Palmoplantar keratoderma (PPK; see 144200) is a more prominent feature
of patients with BCIE with mutations in KRT1 than in those with
mutations in KRT10 (DiGiovanna and Bale, 1994), possibly because
keratin-1 is the main expression partner of keratin-9 (607606) in
palmoplantar epidermis.

Sprecher et al. (2003) reported a 17-year-old male of Chinese ancestry
who had an unusual variant EHK phenotype. His skin appeared normal at
birth and during infancy. At 2 years of age, the skin of palms and soles
became thickened and he developed well-demarcated, yellowish
hyperkeratotic plaques over the ankles, elbows, and knees. Islands of
superficial peeling reminiscent of the 'mauserung' phenomenon in
ichthyosis bullosa of Siemens (146800) were observed on the skin of the
trunk and the extensor surface of the legs. The disease progressively
worsened during childhood. Histologic examination of a skin biopsy
revealed marked orthokeratotic hyperkeratosis, papillomatosis, and
acanthosis. Occasional foci of vacuolated cells and binucleated cells
were observed in the upper spinous and granular layers. Electron
microscopy demonstrated fractured and shortened keratin intermediate
filaments (KIFs) that remained connected to the desmosomes, occasional
KIF clumping, and abnormalities of the extracellular lamellar bilayers.
Sprecher et al. (2003) determined that this individual was heterozygous
for a single-nucleotide insertion (1752insG; 139350.0015) in the KRT1
gene.

- Mosaicism

Epidermal nevi (162900) appear at or shortly after birth as localized
epidermal thickening with hyperpigmentation that frequently follow the
lines of Blaschko, suggesting that they result from postzygotic somatic
mutation in the skin. A rare subgroup of epidermal nevus is clinically
indistinguishable from other epidermal nevi, but displays
histopathologic features typical of epidermolytic hyperkeratosis, with
normal basal cells and suprabasal cells that show clumping of the
keratin filaments that make up the structural framework of the epidermal
keratinocyte (Anton-Lamprecht, 1983). Patients with this type of
epidermal nevi sometimes have offspring with generalized EHK (Paller et
al., 1994).

Nazzaro et al. (1990) reported 2 unrelated families in both of which a
child with generalized EHK had a parent with linear epidermolytic
hyperkeratosis, otherwise known as epidermolytic epidermal nevus.
Gonadal mosaicism was postulated by Nazzaro et al. (1990).
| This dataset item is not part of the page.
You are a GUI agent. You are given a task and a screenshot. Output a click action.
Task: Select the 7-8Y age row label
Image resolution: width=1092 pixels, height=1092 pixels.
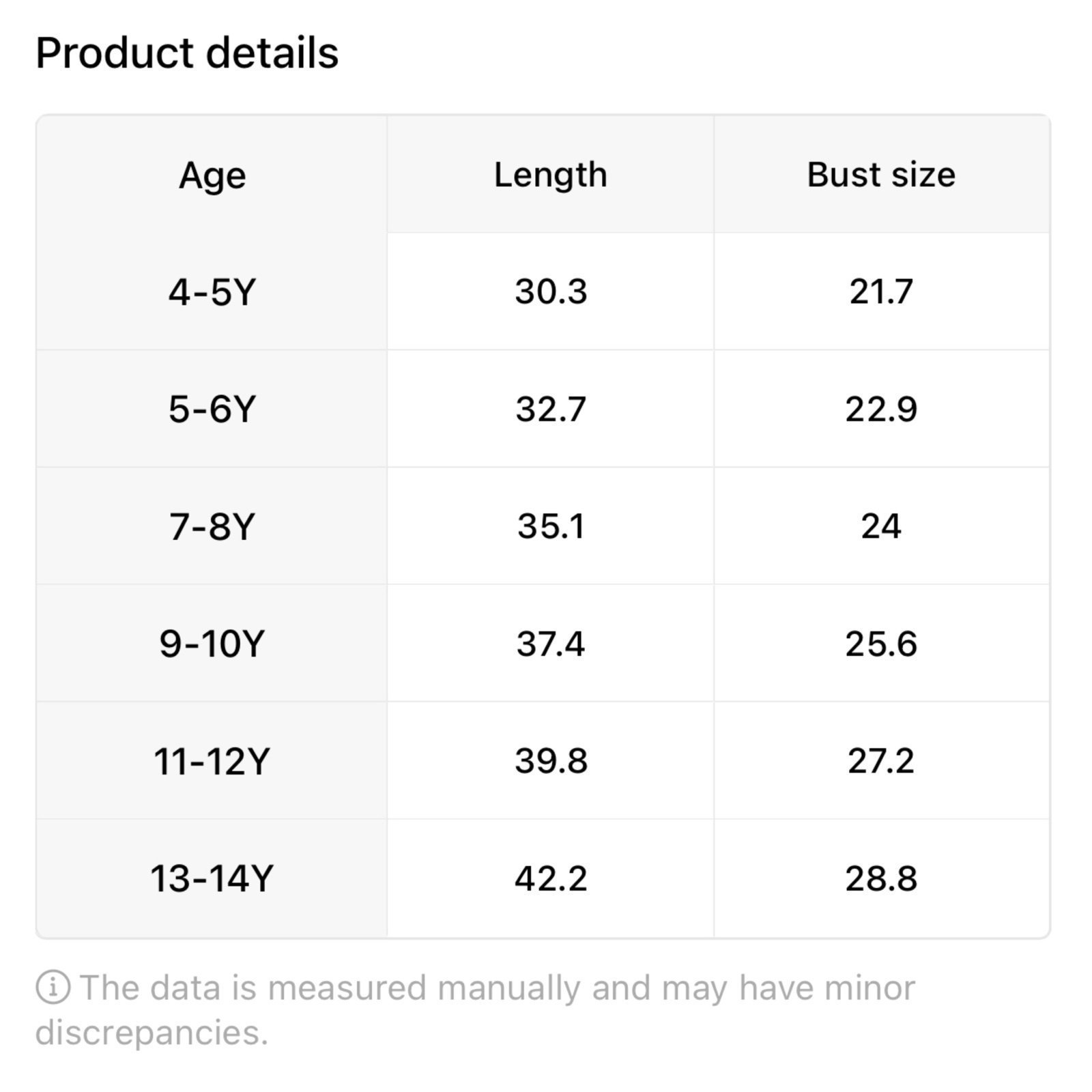[x=212, y=527]
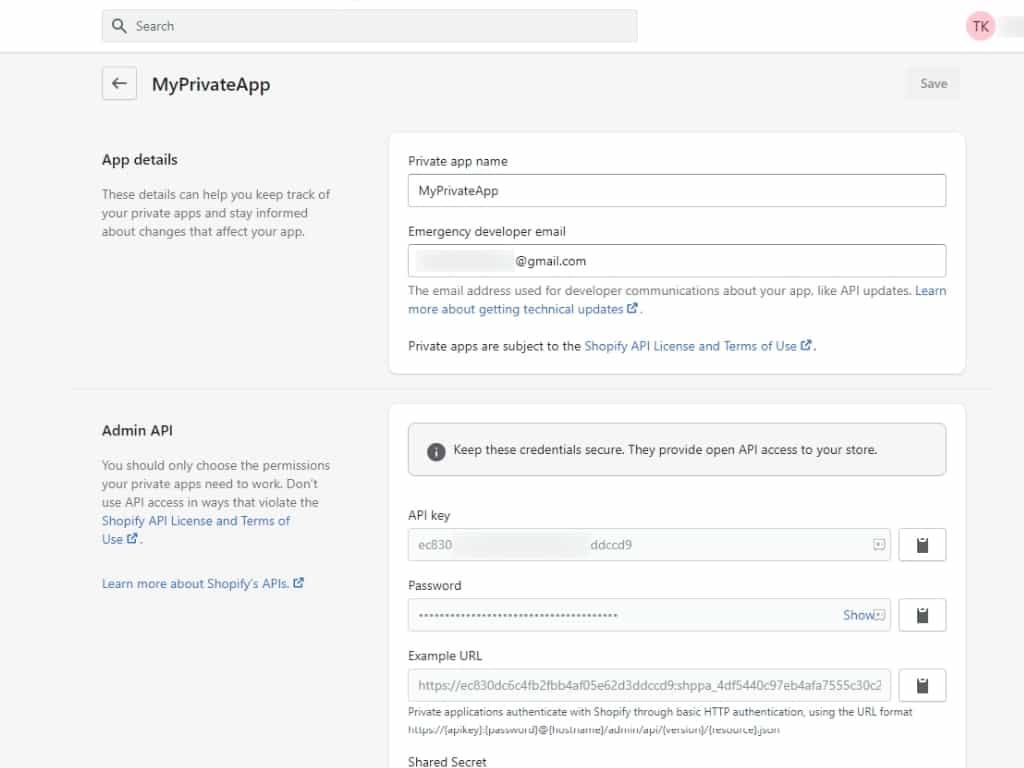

Eng et al. (1991) observed an 8-year-old Puerto Rican boy with
epidermolytic hyperkeratosis of Brocq showing diffuse involvement of the
changes typical of this disorder as well as a systematized linear
pattern of 'hyperpigmented, hyperkeratotic and hypopigmented swirls'
covering large parts of his body. Happle and Konig (1999) suggested that
this represents a phenomenon of twin spotting with some patches of
excessive involvement and others with absent involvement. They
speculated that during embryogenesis, somatic recombination gave rise to
2 different daughter cells. One of them had become homozygous for a
mutation (in either keratin-1 or keratin-10), resulting in bands of
expressively involved hyperkeratotic skin, whereas the other cell had
become homozygous for the wildtype allele, resulting in bands of
expressively involved hyperkeratotic skin, whereas the other cell had
become homozygous for the wildtype allele, resulting in bands of
hypopigmented healthy skin. The encountering of some epidermolytic foci
within the hypopigmented skin would mirror the fact that mosaic
populations of cells often intermingle to some degree.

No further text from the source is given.